[machine learning] feature preprocessing

Learning objectives

  • Understand the characteristics of numerical data and category data

  • MinMaxScaler is used to normalize the feature data

  • Standardization of feature data using StandardScaler

1. What is feature preprocessing

Feature preprocessing: the process of converting feature data into feature data more suitable for the algorithm model through some conversion functions


It can be understood from the picture above

1.1 contents

Dimensionless of numerical data:

  • normalization

  • Standardization

1.2 feature preprocessing API

sklearn.preprocessing

Why should we normalize / standardize?

The units or sizes of features differ greatly, or the variance of a feature is several orders of magnitude larger than other features, which is easy to affect (dominate) the target results, so that some algorithms can not learn other features

Date data

We need to use some methods for dimensionless, so that different specifications of data can be converted to the same specification

2 normalization

2.1 definitions

By transforming the original data, the data is mapped to (default is [0,1])

2.2 formula

Acting on each column, max is the maximum value of a column and min is the minimum value of a column, then X '' is the final result, mx and mi are the specified interval values respectively, and mx is 1 and mi is 0 by default

So how to understand this process?

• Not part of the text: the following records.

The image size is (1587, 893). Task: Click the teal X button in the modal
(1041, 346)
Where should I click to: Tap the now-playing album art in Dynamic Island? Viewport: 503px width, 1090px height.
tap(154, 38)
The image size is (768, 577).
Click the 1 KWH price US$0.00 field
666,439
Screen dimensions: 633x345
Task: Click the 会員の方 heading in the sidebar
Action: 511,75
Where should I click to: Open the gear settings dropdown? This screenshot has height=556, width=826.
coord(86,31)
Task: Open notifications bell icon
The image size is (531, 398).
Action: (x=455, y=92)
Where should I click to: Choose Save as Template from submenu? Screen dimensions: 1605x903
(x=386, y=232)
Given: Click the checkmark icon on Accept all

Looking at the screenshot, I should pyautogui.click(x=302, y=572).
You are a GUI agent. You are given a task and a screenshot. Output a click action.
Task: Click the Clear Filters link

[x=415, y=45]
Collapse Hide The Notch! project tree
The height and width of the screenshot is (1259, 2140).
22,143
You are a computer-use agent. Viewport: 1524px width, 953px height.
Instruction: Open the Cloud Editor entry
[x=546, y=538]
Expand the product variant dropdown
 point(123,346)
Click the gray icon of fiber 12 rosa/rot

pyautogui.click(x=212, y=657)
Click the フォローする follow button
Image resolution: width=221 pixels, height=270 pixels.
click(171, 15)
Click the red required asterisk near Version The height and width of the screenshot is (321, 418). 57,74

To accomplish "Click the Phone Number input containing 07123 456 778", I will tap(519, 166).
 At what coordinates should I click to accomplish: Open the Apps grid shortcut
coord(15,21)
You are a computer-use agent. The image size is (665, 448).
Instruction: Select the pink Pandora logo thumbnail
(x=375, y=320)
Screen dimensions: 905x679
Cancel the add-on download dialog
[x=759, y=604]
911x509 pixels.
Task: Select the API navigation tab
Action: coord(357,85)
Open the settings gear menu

We pass an example

2.3 API

  • sklearn.preprocessing.MinMaxScaler (feature_range=(0,1)... )
    • MinMaxScalar.fit_transform(X)
      • 10: Data in numpy array format [n_samples,n_features]
    • Return value: array with the same shape after conversion

2.4 data calculation

We calculate the following data in dating Txt. What is saved is the previous date data

milage,Liters,Consumtime,target
40920,8.326976,0.953952,3
14488,7.153469,1.673904,2
26052,1.441871,0.805124,1
75136,13.147394,0.428964,1
38344,1.669788,0.134296,1

analysis

  • Instantiate MinMaxScalar

  • Through fit_transform transform

def minmax_demo():
    """
    normalization
    :return:
    """
    # 1. Get data
    data = pd.read_csv("dating.txt")
    data = data.iloc[:, :3]
    print(data)

    # 2. Instantiate a converter class
    transform = MinMaxScaler()
    # transform = MinMaxScaler(feature_range=[2, 3])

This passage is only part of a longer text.